Show Abstract | Download Original | Original Source | Check in Google Scholar | DOI: 10.61990/ijamesc.v4i2.729

Abstract

Leverage is a critical determinant of financial performance in manufacturing firms due to the high proportion of fixed operating costs in capital-intensive production. In Kenya, listed manufacturing firms operate in a volatile environment characterized by fluctuating demand, cost uncertainty, and competitive pressures, making operating leverage a key strategic concern. While higher operating leverage can enhance profitability during periods of revenue growth, it may also increase earnings volatility and business risk during economic downturns. This study examines the effect of operating leverage on the financial performance of listed manufacturing firms in Kenya. A descriptive quantitative research design was adopted, guided by trade-off theory and operating leverage theory.
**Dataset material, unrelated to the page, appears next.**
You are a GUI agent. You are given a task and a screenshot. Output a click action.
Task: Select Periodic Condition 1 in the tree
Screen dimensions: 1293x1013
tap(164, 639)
The study employed a census approach, using secondary panel data from audited financial statements of firms listed on the Nairobi Securities Exchange over the period 2014–2023. Financial performance was measured using return on assets (ROA), while operating leverage was proxied by the degree of operating leverage (DOL). Panel regression analysis was conducted following diagnostic tests to ensure model robustness. The findings reveal that operating leverage has a positive and statistically significant effect on financial performance. Higher operating leverage improves profitability during periods of sales growth but also increases earnings volatility under declining demand. The study highlights the importance of optimizing cost structures and provides insights for managers, investors, and policymakers in enhancing firm resilience.